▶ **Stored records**

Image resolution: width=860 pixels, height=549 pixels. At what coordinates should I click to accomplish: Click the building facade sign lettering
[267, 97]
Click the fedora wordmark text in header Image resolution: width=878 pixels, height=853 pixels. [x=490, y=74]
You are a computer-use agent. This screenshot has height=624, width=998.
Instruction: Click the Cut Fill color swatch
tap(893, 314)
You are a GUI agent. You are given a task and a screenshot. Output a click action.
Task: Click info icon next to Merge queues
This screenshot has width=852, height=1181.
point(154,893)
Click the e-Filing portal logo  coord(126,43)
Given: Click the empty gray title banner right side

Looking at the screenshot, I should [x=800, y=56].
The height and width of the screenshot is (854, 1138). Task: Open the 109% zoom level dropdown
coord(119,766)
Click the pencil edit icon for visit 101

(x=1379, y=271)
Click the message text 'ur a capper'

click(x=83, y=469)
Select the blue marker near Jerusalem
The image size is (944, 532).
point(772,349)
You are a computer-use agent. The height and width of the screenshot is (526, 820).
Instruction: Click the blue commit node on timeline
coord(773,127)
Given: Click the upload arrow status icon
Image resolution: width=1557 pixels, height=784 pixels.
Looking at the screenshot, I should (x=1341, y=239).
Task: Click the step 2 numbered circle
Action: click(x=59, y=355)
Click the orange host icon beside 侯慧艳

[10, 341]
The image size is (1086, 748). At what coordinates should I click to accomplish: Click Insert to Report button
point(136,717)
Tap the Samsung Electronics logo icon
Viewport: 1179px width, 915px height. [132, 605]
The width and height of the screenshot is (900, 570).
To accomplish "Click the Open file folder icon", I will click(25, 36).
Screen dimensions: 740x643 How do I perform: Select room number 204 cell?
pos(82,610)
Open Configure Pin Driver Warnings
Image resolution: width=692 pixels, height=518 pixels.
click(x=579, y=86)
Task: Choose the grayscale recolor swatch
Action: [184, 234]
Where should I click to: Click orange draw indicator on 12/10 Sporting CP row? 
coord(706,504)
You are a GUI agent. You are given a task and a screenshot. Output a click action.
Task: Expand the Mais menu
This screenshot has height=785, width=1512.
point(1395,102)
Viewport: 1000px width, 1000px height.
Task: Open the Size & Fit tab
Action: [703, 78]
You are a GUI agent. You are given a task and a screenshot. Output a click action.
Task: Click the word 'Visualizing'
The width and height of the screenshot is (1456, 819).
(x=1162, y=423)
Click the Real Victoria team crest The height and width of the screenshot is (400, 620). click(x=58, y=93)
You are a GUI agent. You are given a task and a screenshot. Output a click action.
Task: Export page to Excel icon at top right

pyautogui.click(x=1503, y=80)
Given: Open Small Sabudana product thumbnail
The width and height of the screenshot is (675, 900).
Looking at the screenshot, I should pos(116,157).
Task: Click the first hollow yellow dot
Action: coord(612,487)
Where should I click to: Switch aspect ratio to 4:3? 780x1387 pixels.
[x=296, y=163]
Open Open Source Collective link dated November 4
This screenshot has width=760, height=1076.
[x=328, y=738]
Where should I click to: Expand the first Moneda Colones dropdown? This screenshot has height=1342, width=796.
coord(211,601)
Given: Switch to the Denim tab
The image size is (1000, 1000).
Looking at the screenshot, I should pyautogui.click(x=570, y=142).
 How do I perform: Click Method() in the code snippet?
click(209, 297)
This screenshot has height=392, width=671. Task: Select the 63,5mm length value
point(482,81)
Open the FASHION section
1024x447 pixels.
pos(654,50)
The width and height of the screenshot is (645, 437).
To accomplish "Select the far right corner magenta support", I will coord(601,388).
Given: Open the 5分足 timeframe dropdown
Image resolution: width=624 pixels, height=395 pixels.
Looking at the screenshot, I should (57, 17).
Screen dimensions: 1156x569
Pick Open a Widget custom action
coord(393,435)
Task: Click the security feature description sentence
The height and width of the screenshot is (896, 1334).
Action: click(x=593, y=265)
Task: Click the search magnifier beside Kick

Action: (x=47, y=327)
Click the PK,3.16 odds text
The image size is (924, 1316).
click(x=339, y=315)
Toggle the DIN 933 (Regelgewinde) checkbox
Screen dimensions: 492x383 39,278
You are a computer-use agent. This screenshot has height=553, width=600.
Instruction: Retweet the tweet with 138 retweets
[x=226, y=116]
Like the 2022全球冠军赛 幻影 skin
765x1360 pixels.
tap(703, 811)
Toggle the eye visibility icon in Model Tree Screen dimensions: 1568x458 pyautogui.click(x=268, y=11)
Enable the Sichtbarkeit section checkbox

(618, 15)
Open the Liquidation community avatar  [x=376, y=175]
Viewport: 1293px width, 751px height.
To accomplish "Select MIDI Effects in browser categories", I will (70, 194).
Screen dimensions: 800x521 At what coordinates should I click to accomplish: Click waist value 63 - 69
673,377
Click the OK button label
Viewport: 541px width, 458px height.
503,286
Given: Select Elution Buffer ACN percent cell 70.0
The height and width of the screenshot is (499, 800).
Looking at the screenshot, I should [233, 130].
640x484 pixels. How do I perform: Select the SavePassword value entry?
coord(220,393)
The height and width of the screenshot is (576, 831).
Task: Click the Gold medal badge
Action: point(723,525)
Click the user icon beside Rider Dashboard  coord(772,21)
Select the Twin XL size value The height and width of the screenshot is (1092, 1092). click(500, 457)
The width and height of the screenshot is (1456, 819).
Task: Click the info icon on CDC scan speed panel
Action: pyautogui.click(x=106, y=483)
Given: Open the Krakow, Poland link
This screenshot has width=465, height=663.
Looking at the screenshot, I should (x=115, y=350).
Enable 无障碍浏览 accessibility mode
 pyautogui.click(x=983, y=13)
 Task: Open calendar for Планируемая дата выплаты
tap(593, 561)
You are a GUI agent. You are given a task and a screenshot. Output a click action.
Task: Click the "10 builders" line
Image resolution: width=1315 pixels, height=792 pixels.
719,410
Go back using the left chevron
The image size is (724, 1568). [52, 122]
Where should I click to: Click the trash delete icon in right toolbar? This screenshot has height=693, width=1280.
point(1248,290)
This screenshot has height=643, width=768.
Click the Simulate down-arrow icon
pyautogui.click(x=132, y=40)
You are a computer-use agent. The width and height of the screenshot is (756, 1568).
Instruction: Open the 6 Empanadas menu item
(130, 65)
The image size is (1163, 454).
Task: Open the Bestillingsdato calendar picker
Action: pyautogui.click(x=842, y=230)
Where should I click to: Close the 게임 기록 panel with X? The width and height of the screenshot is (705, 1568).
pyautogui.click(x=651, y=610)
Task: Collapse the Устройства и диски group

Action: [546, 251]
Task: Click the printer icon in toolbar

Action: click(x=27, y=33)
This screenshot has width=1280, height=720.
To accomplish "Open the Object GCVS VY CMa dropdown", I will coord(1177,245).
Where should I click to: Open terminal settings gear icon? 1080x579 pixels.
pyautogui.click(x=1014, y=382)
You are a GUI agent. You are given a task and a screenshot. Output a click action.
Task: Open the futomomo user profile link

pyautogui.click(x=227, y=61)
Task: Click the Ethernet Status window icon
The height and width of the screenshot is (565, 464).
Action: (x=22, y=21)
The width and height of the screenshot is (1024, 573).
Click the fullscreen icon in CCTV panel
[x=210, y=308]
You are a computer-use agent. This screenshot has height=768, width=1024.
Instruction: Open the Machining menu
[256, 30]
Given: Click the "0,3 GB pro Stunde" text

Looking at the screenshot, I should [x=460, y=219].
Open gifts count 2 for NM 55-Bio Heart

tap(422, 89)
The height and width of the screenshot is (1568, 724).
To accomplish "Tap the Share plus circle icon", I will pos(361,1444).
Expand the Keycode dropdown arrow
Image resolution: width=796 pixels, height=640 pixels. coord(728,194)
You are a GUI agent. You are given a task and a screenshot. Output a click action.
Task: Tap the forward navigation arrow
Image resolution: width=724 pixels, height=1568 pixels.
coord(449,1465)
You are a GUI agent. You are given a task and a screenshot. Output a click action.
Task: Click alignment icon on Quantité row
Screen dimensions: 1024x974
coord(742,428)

▶ **Exercise**
Going back to the entries above, set down exactly the lines that begin at the one with "The width and height of the screenshot is (900, 570)." and end at the one with "Click the Real", both included, and nothing else.

▶ **Solution to the exercise**
The width and height of the screenshot is (900, 570).
To accomplish "Click the Open file folder icon", I will click(25, 36).
Screen dimensions: 740x643 How do I perform: Select room number 204 cell?
pos(82,610)
Open Configure Pin Driver Warnings
Image resolution: width=692 pixels, height=518 pixels.
click(x=579, y=86)
Task: Choose the grayscale recolor swatch
Action: [184, 234]
Where should I click to: Click orange draw indicator on 12/10 Sporting CP row? 
coord(706,504)
You are a GUI agent. You are given a task and a screenshot. Output a click action.
Task: Expand the Mais menu
This screenshot has height=785, width=1512.
point(1395,102)
Viewport: 1000px width, 1000px height.
Task: Open the Size & Fit tab
Action: [703, 78]
You are a GUI agent. You are given a task and a screenshot. Output a click action.
Task: Click the word 'Visualizing'
The width and height of the screenshot is (1456, 819).
(x=1162, y=423)
Click the Real Victoria team crest The height and width of the screenshot is (400, 620). click(x=58, y=93)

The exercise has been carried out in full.